In a tweet on Wednesday, Ice Cube stood by his posts.
“This is CUBE. My account has not been hacked. I speak for no organization. I only speak for the meek people of thee earth. We will not expect crumbles from your table. We have to power of almighty God backing us all over the earth. NO MORE TALKING. Repent,” he tweeted.
This is CUBE. My account has not been hacked. I speak for no organization. I only speak for the meek people of thee earth. We will not expect crumbles from your table. We have to power of almighty God backing us all over the earth. NO MORE TALKING. Repent.
— Ice Cube (@icecube) June 10, 2020
Jewish leaders must ‘publicly condemn these anti-Semites by name’
Jewish and pro-Israel groups vehemently criticized Ice Cube’s string of anti-Semitic tweets.
“At a time in this country when we need to pull together, bigoted imagery on the Internet is the last thing we need,” B’nai B’rith International told JNS. “Promoting hateful stereotypes is not the answer to the national crisis we are in.”
The tweets exemplify Ice Cube’s anti-Semitic history.

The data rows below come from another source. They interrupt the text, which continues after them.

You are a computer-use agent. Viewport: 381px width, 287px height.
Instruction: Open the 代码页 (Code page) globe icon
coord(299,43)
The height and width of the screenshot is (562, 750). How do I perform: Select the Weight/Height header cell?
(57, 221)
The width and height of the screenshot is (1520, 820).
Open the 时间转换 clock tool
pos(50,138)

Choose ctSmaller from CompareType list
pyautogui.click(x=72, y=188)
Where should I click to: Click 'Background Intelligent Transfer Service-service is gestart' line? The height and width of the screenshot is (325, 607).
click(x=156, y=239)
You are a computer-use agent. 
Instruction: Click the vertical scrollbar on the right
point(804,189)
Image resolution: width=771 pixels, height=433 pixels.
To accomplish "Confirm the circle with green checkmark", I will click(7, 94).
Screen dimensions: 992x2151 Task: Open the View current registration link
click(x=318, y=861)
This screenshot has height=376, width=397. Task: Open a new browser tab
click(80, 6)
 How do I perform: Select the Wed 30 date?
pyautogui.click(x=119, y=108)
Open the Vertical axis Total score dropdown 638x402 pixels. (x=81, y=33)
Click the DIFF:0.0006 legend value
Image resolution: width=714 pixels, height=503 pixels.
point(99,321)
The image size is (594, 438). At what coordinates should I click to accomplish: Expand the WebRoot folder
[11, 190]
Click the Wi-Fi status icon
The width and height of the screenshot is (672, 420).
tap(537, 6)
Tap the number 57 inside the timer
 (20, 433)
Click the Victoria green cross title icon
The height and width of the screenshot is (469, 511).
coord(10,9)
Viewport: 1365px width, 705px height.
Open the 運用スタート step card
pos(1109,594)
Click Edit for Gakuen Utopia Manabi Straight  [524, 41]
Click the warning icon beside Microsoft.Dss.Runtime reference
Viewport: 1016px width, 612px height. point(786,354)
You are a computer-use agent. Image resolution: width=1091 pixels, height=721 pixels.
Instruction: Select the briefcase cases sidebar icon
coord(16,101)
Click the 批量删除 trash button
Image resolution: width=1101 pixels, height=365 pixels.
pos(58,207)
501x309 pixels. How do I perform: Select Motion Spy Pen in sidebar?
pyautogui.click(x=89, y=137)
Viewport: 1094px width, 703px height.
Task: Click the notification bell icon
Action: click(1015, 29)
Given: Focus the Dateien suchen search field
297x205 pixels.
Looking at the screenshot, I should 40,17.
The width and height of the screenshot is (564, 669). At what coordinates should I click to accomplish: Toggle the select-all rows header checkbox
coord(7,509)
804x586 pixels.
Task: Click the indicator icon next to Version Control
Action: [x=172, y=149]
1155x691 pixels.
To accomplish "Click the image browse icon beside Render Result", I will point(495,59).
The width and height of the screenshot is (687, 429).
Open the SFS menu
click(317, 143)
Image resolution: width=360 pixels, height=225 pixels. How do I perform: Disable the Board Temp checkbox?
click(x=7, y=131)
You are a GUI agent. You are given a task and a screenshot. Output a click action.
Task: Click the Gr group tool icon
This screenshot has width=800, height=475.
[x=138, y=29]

Ice Cube’s 1991 song “No Vaseline” include lyrics such as “It’s a case of divide-and-conquer/’Cause you let a Jew break up my crew” and “Get rid of that Devil real simple / Put a bullet in his temple / ’Cause you can’t be the N*gga 4 Life crew / With a white Jew telling you what to do / Pulling woolds with your scams / Now I gotta play Silence of the Lambs.”
The rap group, N.W.A., which Ice Cube was a member of, had a manager named Jerry Heller, who was Jewish. Heller died in 2016 at the age of 75.
In 2015, Ice Cube, after a rabbi he allegedly bumped into outside a Detroit casino told the rapper to watch where he was going, allegedly told his entourage to assault him. The rabbi accused Ice Cube of saying anti-Semitic epithets for wearing a kipah.
On May 11, Ice Cube posted a picture of him and Louis Farrakhan, and wished the Nation of Islam leader a happy birthday.
Farrakhan has an extensive history of making anti-Jewish remarks such as “I’m anti-termite,” and that Hitler was “a very great man.”
Zionist Organization of America president Mort Klein told JNS that he was concerned, as all people should be, with “Ice Cube’s ugly Jew-hatred, combined with the pro-BDS Black Lives [Matter] group calling Israel a genocidal apartheid [s]tate.”
He said that “Jewish leaders and rabbis who have been silent must immediately and publicly condemn these anti-Semites by name.”